A major limitation is the rather small sample size, which raises questions about the representativity of the sample. The majority of the participants came from Turkey and had a rather long average duration of stay in Switzerland and a secure legal status. Therefore, the results might not be comparable to other refugee populations, e.g. other ethnicities or individuals awaiting the decision on their asylum claim. Moreover, the distribution of men and women in the sample was uneven, with 85% of the participants being male. Additionally, all participants underwent treatment and had been in different stages of therapy at the time of the assessment. The length of treatment was not assessed and thus, the effect of treatment on our findings remains unclear.

A second limitation is the cross-sectional study design, which does not allow for causal inferences.

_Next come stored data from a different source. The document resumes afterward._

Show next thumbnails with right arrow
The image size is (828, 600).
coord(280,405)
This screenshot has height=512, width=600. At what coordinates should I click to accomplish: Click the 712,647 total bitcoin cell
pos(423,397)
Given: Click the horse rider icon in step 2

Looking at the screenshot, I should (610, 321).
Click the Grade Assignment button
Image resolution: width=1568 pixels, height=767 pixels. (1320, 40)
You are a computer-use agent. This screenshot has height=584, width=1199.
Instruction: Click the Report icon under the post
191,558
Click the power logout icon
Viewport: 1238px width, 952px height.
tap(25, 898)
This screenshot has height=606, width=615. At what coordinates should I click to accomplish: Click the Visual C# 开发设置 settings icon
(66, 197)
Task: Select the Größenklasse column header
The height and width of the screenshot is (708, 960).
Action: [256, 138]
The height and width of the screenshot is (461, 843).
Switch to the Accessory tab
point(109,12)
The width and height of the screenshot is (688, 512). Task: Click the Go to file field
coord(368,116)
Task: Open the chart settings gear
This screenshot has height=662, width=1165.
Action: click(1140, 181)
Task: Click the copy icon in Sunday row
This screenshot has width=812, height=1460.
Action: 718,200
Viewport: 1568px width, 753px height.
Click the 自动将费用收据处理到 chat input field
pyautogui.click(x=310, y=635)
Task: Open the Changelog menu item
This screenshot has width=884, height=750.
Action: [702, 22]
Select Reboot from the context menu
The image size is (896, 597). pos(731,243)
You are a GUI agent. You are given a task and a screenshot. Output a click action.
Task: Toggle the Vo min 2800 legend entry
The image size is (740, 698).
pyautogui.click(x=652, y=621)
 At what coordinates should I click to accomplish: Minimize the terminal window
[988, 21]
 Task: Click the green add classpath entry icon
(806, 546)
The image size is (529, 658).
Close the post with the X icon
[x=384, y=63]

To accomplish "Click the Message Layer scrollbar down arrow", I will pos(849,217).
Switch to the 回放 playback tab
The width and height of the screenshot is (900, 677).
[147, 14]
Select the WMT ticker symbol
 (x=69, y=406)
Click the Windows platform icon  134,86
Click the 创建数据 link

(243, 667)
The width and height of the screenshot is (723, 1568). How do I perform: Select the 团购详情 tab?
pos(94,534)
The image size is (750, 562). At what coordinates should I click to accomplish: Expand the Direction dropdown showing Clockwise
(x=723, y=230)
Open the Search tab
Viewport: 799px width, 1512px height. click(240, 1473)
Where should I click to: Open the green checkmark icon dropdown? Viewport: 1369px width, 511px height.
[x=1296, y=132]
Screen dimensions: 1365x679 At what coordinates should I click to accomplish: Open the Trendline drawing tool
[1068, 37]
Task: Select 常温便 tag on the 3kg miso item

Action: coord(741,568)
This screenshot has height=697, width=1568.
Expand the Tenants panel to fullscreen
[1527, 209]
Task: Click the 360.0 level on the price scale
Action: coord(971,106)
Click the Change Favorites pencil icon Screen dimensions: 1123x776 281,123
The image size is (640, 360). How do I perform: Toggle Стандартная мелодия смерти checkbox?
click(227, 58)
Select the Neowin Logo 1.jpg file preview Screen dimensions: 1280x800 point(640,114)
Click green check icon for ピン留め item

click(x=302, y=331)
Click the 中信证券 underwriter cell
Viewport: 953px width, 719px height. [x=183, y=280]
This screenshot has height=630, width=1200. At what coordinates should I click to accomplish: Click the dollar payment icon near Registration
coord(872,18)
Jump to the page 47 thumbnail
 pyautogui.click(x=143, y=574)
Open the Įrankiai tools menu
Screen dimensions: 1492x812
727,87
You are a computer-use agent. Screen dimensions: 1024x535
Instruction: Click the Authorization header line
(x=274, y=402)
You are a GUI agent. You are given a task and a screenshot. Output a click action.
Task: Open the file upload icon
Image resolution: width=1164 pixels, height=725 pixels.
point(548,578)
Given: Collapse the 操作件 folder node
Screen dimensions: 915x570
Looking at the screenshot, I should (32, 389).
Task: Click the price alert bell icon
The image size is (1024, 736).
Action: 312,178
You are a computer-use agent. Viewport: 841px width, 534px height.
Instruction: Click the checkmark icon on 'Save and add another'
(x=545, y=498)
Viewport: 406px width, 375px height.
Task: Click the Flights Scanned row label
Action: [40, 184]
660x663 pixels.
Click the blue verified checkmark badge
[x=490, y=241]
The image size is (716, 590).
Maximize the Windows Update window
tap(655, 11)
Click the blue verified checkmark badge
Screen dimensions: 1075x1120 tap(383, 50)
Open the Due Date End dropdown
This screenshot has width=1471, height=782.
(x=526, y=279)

A third limitation is the use of the short form of the Bern Embitterment Inventory [58], a version which has not yet been published and validated. Moreover, the research on embitterment in different cultures is still in its infancy and thus, neither the original scale of the BEI [57] nor the short version [58] have been used transculturally yet. In addition, the Bern Embitterment Inventory is a self-report questionnaire that measures the broad construct of embitterment rather than reactive or posttraumatic embitterment. Linden and colleagues [40] found rather high correlations between two questionnaires measuring embitterment, which suggests good convergent validity, yet future researchers should consider using diagnostic interviews to assess chronic (reactive) embitterment. Although a preliminary cut-off distinguishing between non-pathological embitterment and high or chronic levels of embitterment has been proposed by Znoj [57] for the original scale, future work should investigate whether this cut-off applies to the short version of the scale, as well as to different samples and populations.

Conclusions

This exploratory study provides first insights into embitterment and associated factors in a clinical sample of refugees and asylum seekers. The number of individuals scoring above the cut-off for elevated embitterment in our sample, compared with non-clinical as well as non-refugee samples, suggests that embitterment might be of particular relevance in this population. The relationship of embitterment with moral injury, and low self-efficacy, but not with trauma exposure or PMLD, suggests that the subjective interpretation of these experiences rather than the sheer sum of adversities might play a major etiological role, which should be further examined in future longitudinal studies. In view of the high prevalence of embitterment in our sample, this condition may require more attention regarding diagnostics and alternative therapeutic procedures in refugees and asylum seekers.